Wonderful verbal witticisms

2012-01-25 00:00

THE Big Stick is the English version of Zacht als Staal (Soft as Stee l) — the author’s ­second novel — and it loses only a little in trans­lation. In fact, bar the tiny ­language issue, Soft as Steel may even have gained in this English retelling.

Like a bon-bon layered from dark, bitter chocolate and sweetly nutty bits, the interwoven tales of Staal — the moffie with “the big stick” who was exiled from Zeerust to the gay heaven of the Netherlands in the eighties — will have you devouring the pages like so many Ferrero Rochers.

The tale starts with a foreword by his presumed lover, before a Dutch detective is bemused by first the drowned, poofter-bag-carrying skinhead and then by his formidable mother, Alma Nel. Nel fought Staal’s gayness all his life and now, maybe not too late, tries to understand and accept her son in memoriam.

In between, his tomboy sister, the psychologist who tried “to cure” his queerness, and many others virtually leap off the pages to render a new noir that is as much romance as it is a ­detective story.

The tiny language issue in the English rendering is the one discordant note throughout this wonderful piece.

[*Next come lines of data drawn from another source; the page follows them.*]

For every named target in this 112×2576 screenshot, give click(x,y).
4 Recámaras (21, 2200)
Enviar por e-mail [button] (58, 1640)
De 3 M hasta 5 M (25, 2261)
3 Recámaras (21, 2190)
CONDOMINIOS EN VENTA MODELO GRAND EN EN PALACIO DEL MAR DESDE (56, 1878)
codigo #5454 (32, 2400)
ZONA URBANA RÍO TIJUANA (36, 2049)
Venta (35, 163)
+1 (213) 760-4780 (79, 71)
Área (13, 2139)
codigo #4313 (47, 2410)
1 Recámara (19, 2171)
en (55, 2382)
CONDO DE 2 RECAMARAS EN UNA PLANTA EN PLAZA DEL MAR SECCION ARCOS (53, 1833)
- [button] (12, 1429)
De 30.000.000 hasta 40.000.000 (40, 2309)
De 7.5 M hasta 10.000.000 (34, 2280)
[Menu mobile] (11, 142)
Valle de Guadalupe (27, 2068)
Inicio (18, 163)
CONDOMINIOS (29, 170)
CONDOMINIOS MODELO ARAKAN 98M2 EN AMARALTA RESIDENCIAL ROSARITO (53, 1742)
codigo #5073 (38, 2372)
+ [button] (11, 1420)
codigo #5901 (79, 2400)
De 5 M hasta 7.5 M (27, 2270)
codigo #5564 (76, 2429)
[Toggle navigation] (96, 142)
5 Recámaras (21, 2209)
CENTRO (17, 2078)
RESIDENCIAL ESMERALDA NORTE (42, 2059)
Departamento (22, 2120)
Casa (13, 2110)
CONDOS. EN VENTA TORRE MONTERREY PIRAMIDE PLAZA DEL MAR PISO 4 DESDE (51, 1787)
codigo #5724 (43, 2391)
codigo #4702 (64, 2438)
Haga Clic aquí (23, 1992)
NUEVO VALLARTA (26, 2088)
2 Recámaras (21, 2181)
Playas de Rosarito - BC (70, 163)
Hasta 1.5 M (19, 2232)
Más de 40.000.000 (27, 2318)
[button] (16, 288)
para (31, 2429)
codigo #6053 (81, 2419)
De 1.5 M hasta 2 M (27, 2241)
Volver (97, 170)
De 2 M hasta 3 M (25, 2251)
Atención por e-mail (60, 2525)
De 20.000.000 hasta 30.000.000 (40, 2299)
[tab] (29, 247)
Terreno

In the original, De Nooy ­captures the verbal confusion that happens whenever Afrikaners and Dutch try to understand each other’s similar-looking languages. (Just look up the Dutch for “cat breeder” and you get the idea.) But in English, De Nooy’s verbal witticisms plod on the pages either as a heavily accented “that’s a lorra money”, or as gaps ­between the lines that leave the reader to deduce in which language the untranslatable joke happened.